因为clickhouse的备份高度依赖于zookeeper,所以需要提前安装好zookeeper服务。
4.配置修改
配置文件默认是在/etc/clickhouse-server路径下,有一个config.xml和users.xml。因为我们一台服务器要启动两个实例,所以需要将config.xml复制一份config2.xml。两份配置文件中部分配置要做差异配置,下面对主要的一些配置项进行说明。

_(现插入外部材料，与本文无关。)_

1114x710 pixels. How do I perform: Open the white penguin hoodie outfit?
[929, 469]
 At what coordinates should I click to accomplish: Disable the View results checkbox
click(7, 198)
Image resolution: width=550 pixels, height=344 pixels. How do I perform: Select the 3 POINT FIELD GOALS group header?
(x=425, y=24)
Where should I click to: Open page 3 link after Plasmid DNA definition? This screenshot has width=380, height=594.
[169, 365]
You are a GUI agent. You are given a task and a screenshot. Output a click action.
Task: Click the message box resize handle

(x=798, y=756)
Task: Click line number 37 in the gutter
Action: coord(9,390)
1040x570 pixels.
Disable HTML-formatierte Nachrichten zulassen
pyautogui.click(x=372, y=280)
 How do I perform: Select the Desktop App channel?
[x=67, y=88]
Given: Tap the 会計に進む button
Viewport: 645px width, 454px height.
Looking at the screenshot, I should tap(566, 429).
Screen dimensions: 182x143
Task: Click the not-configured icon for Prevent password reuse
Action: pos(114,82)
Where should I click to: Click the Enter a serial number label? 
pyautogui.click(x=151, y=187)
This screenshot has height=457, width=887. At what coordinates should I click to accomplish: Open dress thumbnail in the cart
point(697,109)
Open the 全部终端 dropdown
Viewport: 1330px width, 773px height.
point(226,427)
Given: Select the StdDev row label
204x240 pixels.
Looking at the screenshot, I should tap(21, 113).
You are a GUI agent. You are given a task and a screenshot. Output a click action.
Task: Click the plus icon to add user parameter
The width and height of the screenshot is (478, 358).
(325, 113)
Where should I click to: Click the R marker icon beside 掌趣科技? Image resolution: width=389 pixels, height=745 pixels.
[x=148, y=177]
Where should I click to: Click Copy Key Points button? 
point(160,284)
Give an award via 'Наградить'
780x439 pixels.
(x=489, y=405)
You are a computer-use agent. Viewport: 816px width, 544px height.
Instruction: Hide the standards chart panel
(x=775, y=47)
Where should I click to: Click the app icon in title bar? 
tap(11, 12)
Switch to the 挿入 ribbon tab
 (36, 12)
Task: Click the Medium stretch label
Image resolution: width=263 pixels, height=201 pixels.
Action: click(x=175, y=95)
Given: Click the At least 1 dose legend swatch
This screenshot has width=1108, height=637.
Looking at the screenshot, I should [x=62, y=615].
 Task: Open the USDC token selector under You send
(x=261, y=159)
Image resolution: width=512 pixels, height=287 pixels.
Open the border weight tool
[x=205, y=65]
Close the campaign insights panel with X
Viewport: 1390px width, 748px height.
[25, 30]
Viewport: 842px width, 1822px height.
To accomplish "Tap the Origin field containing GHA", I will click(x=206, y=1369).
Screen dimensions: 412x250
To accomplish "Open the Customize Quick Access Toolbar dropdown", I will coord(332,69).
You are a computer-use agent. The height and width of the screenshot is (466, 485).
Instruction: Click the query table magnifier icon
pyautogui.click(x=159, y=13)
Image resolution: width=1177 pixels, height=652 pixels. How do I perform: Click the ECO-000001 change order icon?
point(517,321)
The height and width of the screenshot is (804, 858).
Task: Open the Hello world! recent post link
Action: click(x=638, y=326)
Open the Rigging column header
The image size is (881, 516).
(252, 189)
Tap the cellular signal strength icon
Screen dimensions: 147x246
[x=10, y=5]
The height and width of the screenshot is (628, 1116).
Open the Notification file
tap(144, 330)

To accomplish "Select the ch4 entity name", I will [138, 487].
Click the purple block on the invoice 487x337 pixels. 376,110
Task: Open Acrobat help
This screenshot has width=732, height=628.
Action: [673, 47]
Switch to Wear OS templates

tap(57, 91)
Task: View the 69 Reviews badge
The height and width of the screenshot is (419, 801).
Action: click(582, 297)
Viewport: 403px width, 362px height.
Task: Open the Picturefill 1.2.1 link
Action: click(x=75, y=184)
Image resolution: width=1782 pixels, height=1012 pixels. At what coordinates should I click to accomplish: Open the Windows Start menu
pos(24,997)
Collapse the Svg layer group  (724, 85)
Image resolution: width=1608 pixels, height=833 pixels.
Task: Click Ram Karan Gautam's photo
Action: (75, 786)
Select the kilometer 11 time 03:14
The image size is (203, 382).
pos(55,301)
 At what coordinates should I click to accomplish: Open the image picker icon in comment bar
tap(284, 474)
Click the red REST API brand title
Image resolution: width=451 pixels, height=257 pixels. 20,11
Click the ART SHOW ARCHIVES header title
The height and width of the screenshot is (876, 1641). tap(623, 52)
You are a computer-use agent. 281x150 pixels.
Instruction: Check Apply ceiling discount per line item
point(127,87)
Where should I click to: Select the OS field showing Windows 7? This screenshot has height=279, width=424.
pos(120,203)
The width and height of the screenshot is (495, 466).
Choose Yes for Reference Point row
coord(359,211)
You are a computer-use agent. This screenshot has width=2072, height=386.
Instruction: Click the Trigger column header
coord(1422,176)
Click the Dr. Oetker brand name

4.1需要在yandex标签下添加zookeeper的相关信息(主要就是host和port)。
<zookeeper>
<node index="1">
<host>bd1</host>
<port>2181</port>
</node>
<node index="2">
<host>bd2</host>
<port>2181</port>
</node>
<node index="3">
<host>bd3</host>
<port>2181</port>
</node>
</zookeeper>
4.2在yandex标签下添加集群节点配置(以3中的模型里3台机器的情况为例)。
<remote_servers>
<sht_ck_cluster_1>
<shard>
<weight>1</weight>
<internal_replication>true</internal_replication>
<replica>
<host>bd1</host>
<port>9000</port>
<user>default</user>
<password>default</password>
</replica>
<replica>
<host>bd2</host>
<port>9001</port>
<user>default</user>
<password>default</password>
</replica>
</shard>
<shard>
<weight>1</weight>
<internal_replication>true</internal_replication>
<replica>
<host>bd2</host>
<port>9000</port>
<user>default</user>
<password>default</password>
</replica>
<replica>
<host>bd3</host>
<port>9001</port>
<user>default</user>
<password>default</password>
</replica>
</shard>
<shard>
<weight>1</weight>
<internal_replication>true</internal_replication>
<replica>
<host>bd3</host>
<port>9000</port>
<user>default</user>
<password>default</password>
</replica>
<replica>
<host>bd1</host>
<port>9001</port>
<user>default</user>
<password>default</password>
</replica>
</shard>
</sht_ck_cluster_1>
</remote_servers>
4.2标签说明:
sht_ck_cluster_1:集群标识 自己进行约定
weight:写入权重,权重越大数据越容易进入该分片。(应该与服务器的性能相关,因为服务器配置相同所以都设置成1)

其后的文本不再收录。